Input for this task Start Marker

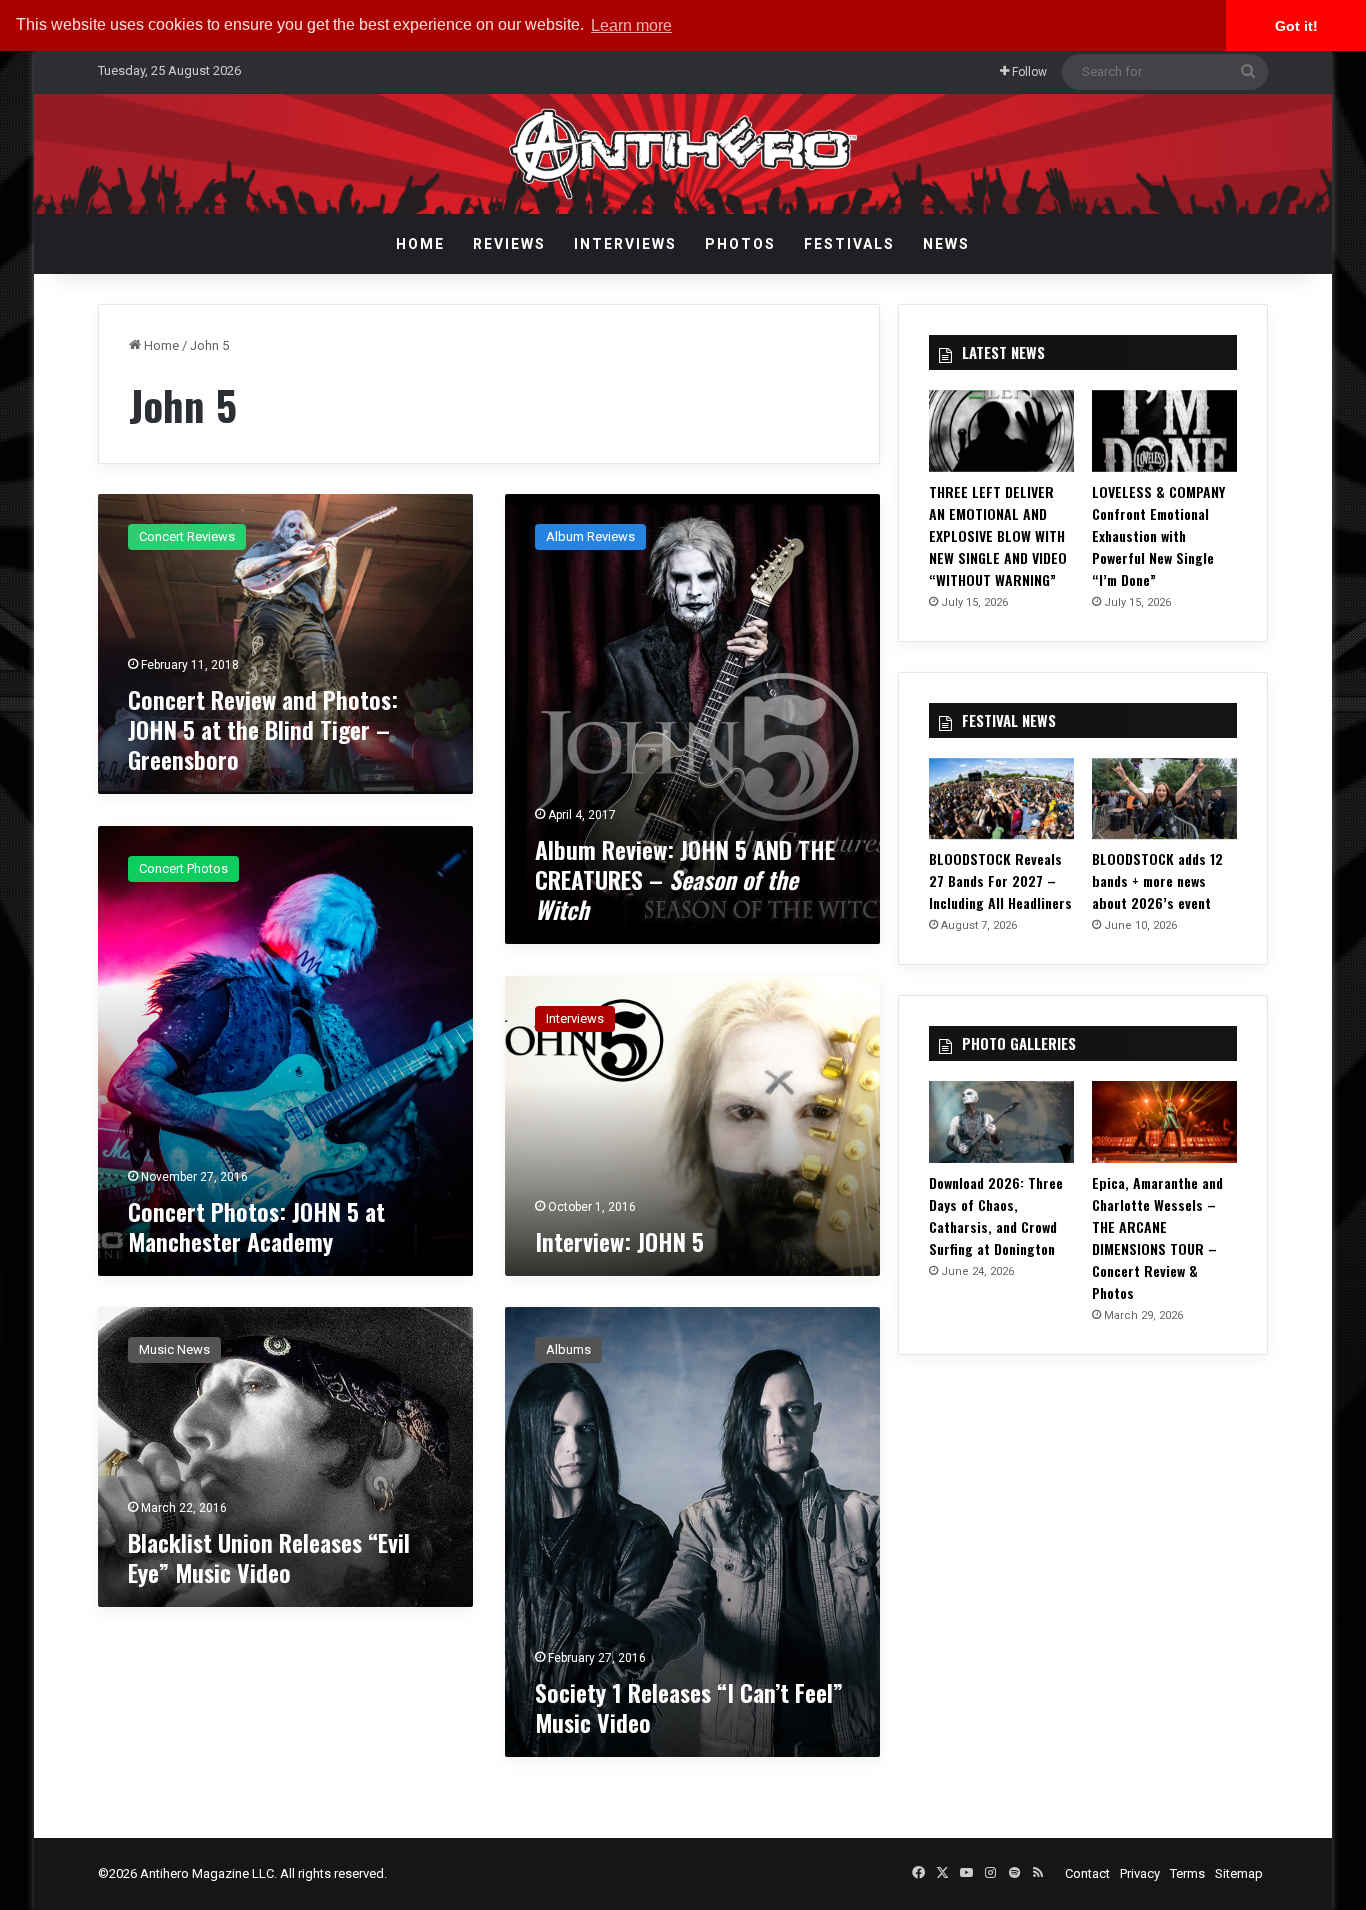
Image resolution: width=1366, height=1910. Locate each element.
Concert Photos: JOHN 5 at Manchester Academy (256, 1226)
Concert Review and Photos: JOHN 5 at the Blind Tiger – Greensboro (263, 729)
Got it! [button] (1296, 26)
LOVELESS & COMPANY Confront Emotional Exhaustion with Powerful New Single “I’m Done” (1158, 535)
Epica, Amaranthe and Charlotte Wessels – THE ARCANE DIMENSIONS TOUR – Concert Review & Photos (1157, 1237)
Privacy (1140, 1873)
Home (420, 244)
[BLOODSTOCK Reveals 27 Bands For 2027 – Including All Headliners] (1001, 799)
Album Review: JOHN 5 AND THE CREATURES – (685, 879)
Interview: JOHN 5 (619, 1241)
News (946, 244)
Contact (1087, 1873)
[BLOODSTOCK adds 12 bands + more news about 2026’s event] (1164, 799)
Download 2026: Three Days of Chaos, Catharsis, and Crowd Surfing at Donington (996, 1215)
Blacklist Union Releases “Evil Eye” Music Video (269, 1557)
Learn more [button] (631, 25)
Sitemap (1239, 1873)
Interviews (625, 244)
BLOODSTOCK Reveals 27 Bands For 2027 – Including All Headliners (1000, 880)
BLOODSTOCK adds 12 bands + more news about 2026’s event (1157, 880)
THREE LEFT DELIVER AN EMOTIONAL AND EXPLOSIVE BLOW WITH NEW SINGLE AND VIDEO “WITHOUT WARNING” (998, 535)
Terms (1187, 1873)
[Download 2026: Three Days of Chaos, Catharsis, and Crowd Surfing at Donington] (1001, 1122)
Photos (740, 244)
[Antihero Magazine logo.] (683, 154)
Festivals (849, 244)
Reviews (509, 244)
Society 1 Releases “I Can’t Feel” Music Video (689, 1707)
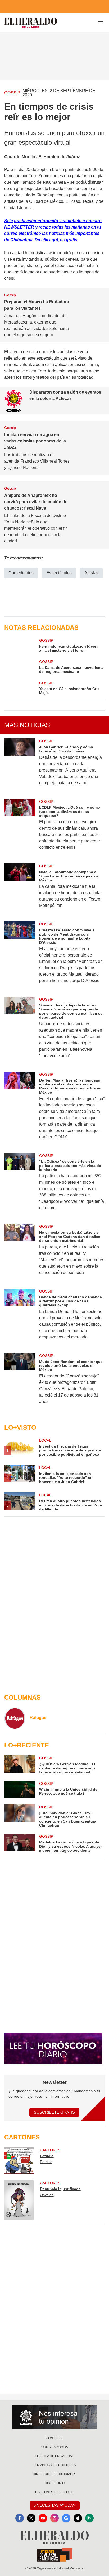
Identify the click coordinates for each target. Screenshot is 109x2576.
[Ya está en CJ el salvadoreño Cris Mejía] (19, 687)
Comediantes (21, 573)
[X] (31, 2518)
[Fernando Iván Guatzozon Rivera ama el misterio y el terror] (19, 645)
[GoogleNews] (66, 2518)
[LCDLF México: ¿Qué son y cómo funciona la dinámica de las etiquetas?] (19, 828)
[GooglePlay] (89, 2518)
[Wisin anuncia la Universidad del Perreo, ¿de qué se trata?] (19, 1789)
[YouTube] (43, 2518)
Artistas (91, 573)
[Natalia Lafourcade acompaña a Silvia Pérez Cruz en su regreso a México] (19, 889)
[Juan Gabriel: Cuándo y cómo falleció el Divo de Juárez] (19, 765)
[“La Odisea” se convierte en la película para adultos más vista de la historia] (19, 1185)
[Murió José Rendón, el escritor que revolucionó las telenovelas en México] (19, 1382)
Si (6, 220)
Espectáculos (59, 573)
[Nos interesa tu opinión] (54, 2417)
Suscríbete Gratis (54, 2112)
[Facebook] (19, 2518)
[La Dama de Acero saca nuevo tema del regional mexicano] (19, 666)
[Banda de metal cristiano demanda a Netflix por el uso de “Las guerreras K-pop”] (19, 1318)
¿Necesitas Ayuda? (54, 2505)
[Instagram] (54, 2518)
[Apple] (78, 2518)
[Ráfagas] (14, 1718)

Input for this task End Marker

- What the task asks -
Exact copy, no images: rewrite the entire listing above.

- Your response -
Image resolution: width=1366, height=1910. Locate each element.
Concert Photos: JOHN 5 at Manchester Academy (256, 1226)
Concert Review and Photos: JOHN 5 at the Blind Tiger – Greensboro (263, 729)
Got it! [button] (1296, 26)
LOVELESS & COMPANY Confront Emotional Exhaustion with Powerful New Single “I’m Done” (1158, 535)
Epica, Amaranthe and Charlotte Wessels – THE ARCANE DIMENSIONS TOUR – Concert Review & Photos (1157, 1237)
Privacy (1140, 1873)
Home (420, 244)
[BLOODSTOCK Reveals 27 Bands For 2027 – Including All Headliners] (1001, 799)
Album Review: JOHN 5 AND THE CREATURES – (685, 879)
Interview: JOHN 5 (619, 1241)
News (946, 244)
Contact (1087, 1873)
[BLOODSTOCK adds 12 bands + more news about 2026’s event] (1164, 799)
Download 2026: Three Days of Chaos, Catharsis, and Crowd Surfing at Donington (996, 1215)
Blacklist Union Releases “Evil Eye” Music Video (269, 1557)
Learn more [button] (631, 25)
Sitemap (1239, 1873)
Interviews (625, 244)
BLOODSTOCK Reveals 27 Bands For 2027 – Including All Headliners (1000, 880)
BLOODSTOCK adds 12 bands + more news about 2026’s event (1157, 880)
THREE LEFT DELIVER AN EMOTIONAL AND EXPLOSIVE BLOW WITH NEW SINGLE AND VIDEO “WITHOUT WARNING” (998, 535)
Terms (1187, 1873)
[Download 2026: Three Days of Chaos, Catharsis, and Crowd Surfing at Donington] (1001, 1122)
Photos (740, 244)
[Antihero Magazine logo.] (683, 154)
Festivals (849, 244)
Reviews (509, 244)
Society 1 Releases “I Can’t Feel” Music Video (689, 1707)
Identify the click coordinates for each target. Screenshot is 109x2576.
[Ya está en CJ el salvadoreño Cris Mejía] (19, 687)
Comediantes (21, 573)
[X] (31, 2518)
[Fernando Iván Guatzozon Rivera ama el misterio y el terror] (19, 645)
[GoogleNews] (66, 2518)
[LCDLF México: ¿Qué son y cómo funciona la dinámica de las etiquetas?] (19, 828)
[GooglePlay] (89, 2518)
[Wisin anuncia la Universidad del Perreo, ¿de qué se trata?] (19, 1789)
[YouTube] (43, 2518)
Artistas (91, 573)
[Natalia Lafourcade acompaña a Silvia Pérez Cruz en su regreso a México] (19, 889)
[Juan Gabriel: Cuándo y cómo falleció el Divo de Juárez] (19, 765)
[“La Odisea” se convierte en la película para adultos más vista de la historia] (19, 1185)
[Murió José Rendón, el escritor que revolucionó las telenovelas en México] (19, 1382)
Si (6, 220)
Espectáculos (59, 573)
[Nos interesa tu opinión] (54, 2417)
Suscríbete Gratis (54, 2112)
[Facebook] (19, 2518)
[La Dama de Acero saca nuevo tema del regional mexicano] (19, 666)
[Banda de metal cristiano demanda a Netflix por el uso de “Las guerreras K-pop”] (19, 1318)
¿Necesitas Ayuda? (54, 2505)
[Instagram] (54, 2518)
[Apple] (78, 2518)
[Ráfagas] (14, 1718)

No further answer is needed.